Researchers at the University of Shanghai have created a storage device with DVD-like dimensions but a huge 1.6 petabits of data. With data density 4,000 times that of Blu-Ray, it can hold a century’s worth of movies. This device could be help transform data storage and minimize the size of data centers.  

Fingerprint detection is a technique used to collect evidence at a crime scene, but the harsh chemicals are bad for the environment, people and even the evidence itself. A new technique for lifting fingerprints using water-soluble sprays inspired by jellyfish was developed by scientists from University of Bath and Shanghai Normal University. These dyes glow under blue light, offering safer, faster, and more effective detection.

Humans have a deep relationship with music, with all cultures having one form of the art. KAIST researchers wanted to understand the how music is processed by our brains. The team created artificial neurons to mimic human auditory cortex and then stimulated them with different sounds. Some of the fake neurons responded to musical sounds more than non-musical sounds.
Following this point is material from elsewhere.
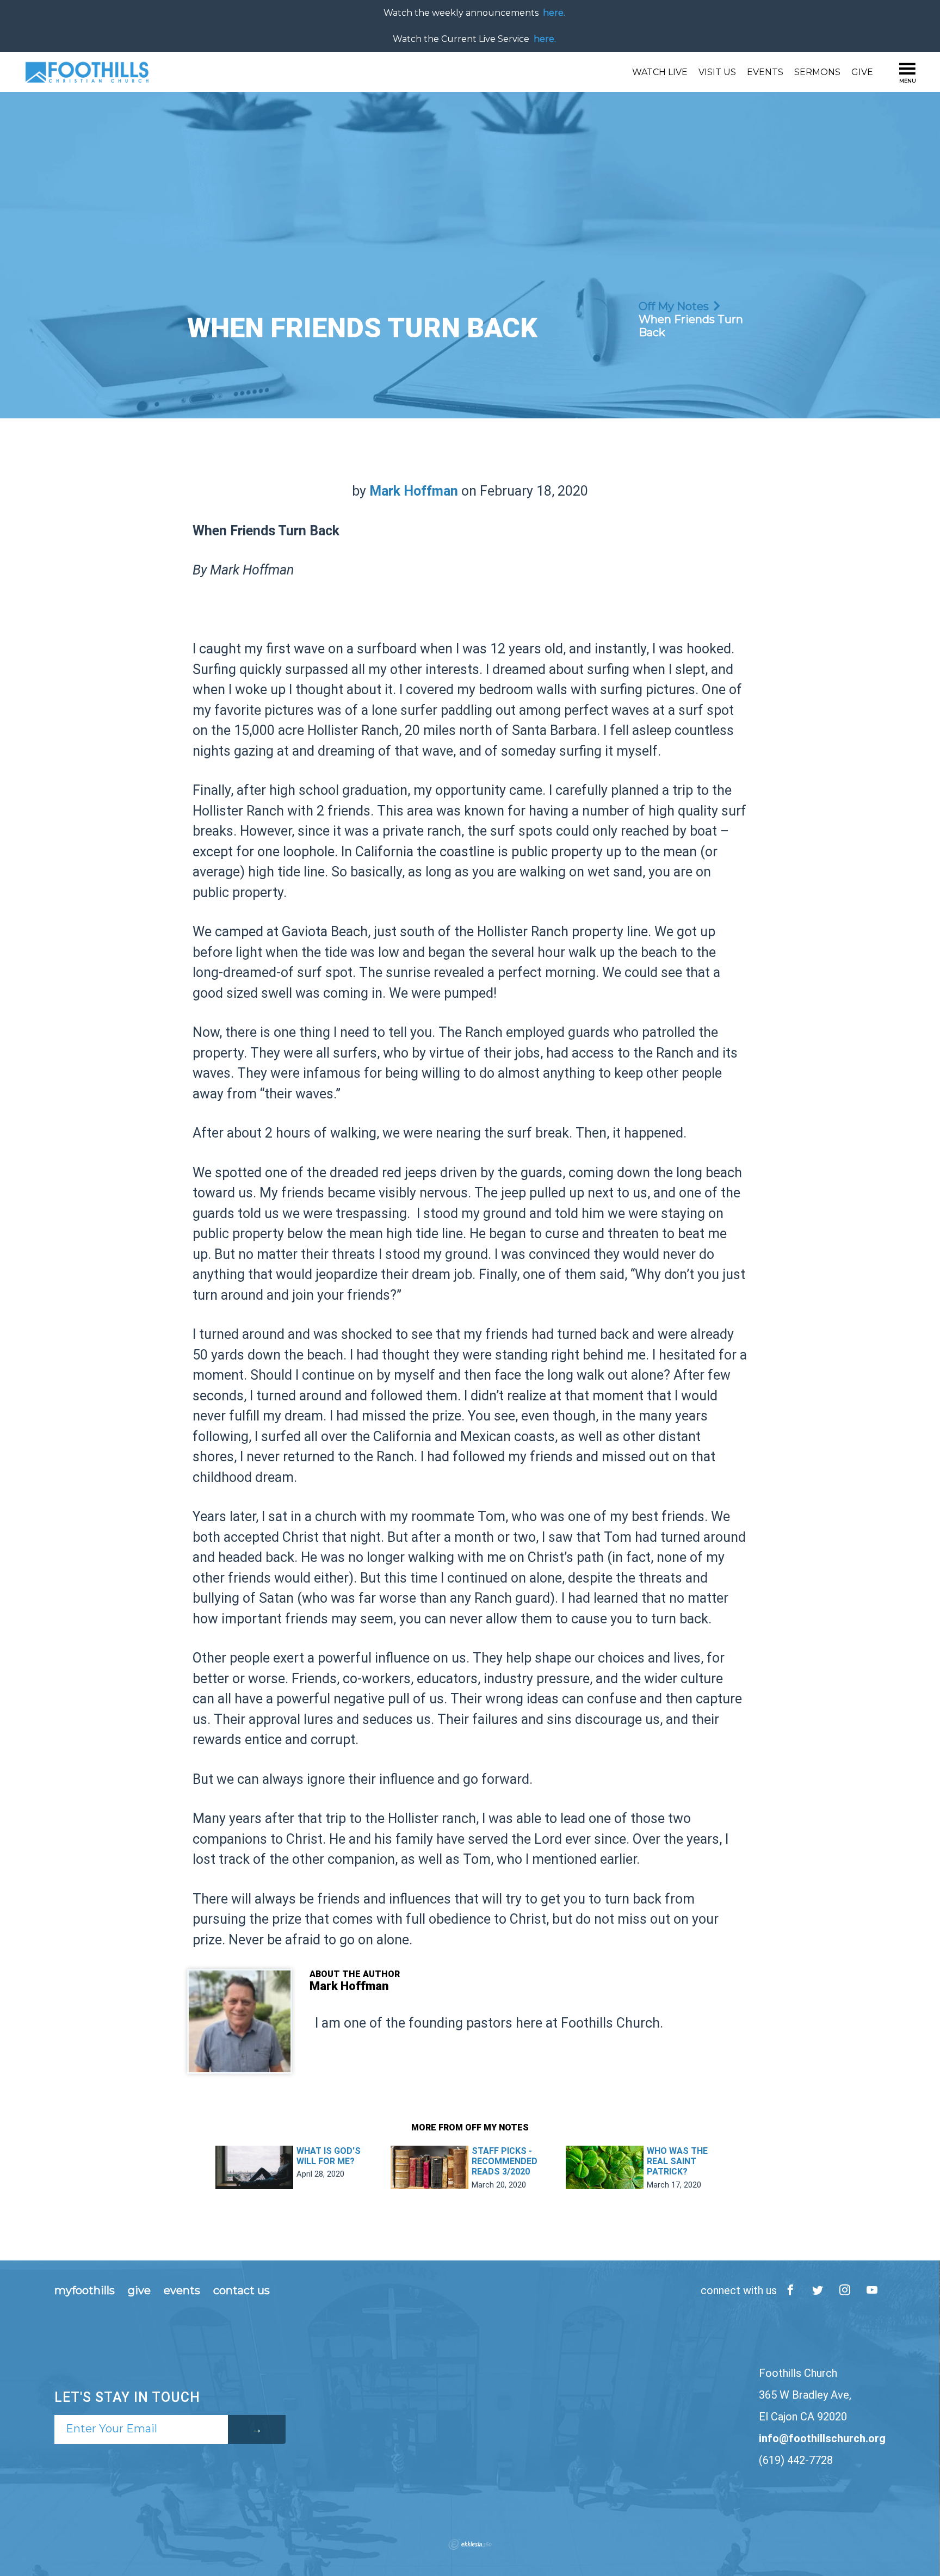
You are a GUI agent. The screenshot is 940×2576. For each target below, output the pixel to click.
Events (765, 72)
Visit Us (717, 72)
A Chinese-led team featuring the Huazhong University of Science and Technology, the University of Science and Technology of China, and the University of Auckland, developed an efficient and durable electrolysis system that could take us a step further towards a carbon neutral future. The system takes CO2 and transforms it into formic acid, a useful chemical, by using a solution and a catalyst. The team say that old parts of batteries can be used in this system, also promoting battery recycling.